2.3 Relevant research on the innovation of new energy enterprises

Research on new energy enterprise innovation predominantly centers on the new energy vehicle industry. Various scholars have examined the effect of trade policy uncertainty on enterprise innovation (Hs and Fei, 2021), the impact of multi-dimensional proximity on cooperative innovation (Yu et al., 2018), and the efficacy of different forms of subsidies on enterprise innovation and progress (Liu et al., 2022). However, current research on innovation within the new energy industry at the national level concentrates mainly on measuring investment or production efficiency, without exploring innovation efficiency in depth. Wen et al. (2022) conducted a study using data from China’s listed new energy firms from 2007 to 2019 to examine the link between fiscal policy uncertainty and enterprise innovation investment was examined. The research findings indicate that the uncertainty surrounding fiscal policies significantly reduced the investment in innovation by new energy enterprises. In another study by Chen et al. (2022), the innovation efficiency of the new energy vehicle industry was analyzed from the perspective of the industrial chain. The study highlighted the significant contribution of management efficiency in driving industrial innovation efficiency. Wang et al. (2021) examined the determinants affecting the innovation performance of new energy enterprises in China under industrial policy’s purview, utilizing a genetic algorithm for evaluation purposes.

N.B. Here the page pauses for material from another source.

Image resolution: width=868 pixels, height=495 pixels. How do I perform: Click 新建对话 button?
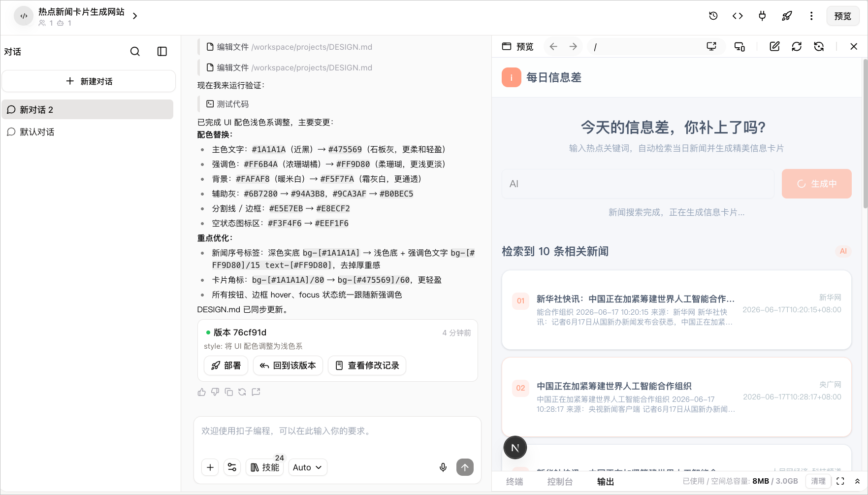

In conclusion, the existing literature has laid a solid foundation for studying the innovation efficiency of new energy enterprises, and identifies gaps for further exploration in the following areas: First, the existing literature primarily concentrates on static analysis. Nonetheless, the disproportionate growth of China’s new energy in different regions emphasize the need for dynamic approaches. The static measurement approach inadequately investigates the impact of spatial factors. Consequently, this has compromised the precision of the measurement outcomes. Though some studies have implemented the frontier analysis method, it has not sufficiently distinguished between distinct phases of R&D activities. Second, for the trend analysis of evolution typically, σ-convergence and β-convergence methods are utilized. However, a lack of thorough discussion exists concerning the primary drivers of innovation efficiency evolution in new energy firms. Although conditional β-convergence may be employed for linear analysis of influencing factors, it fails to fully reflect the intricate and nonlinear impact of related factors on the innovation efficiency of the new energy industry. This consideration is especially crucial considering the industry’s rapid development in recent years. This paper tackles the mentioned matters by the SFA model to assess the innovation efficiency of China’s new energy enterprises, and proposed a threshold model grounded on β-convergence to investigate the main factors’ impact on the innovation efficiency’s dynamic evolution.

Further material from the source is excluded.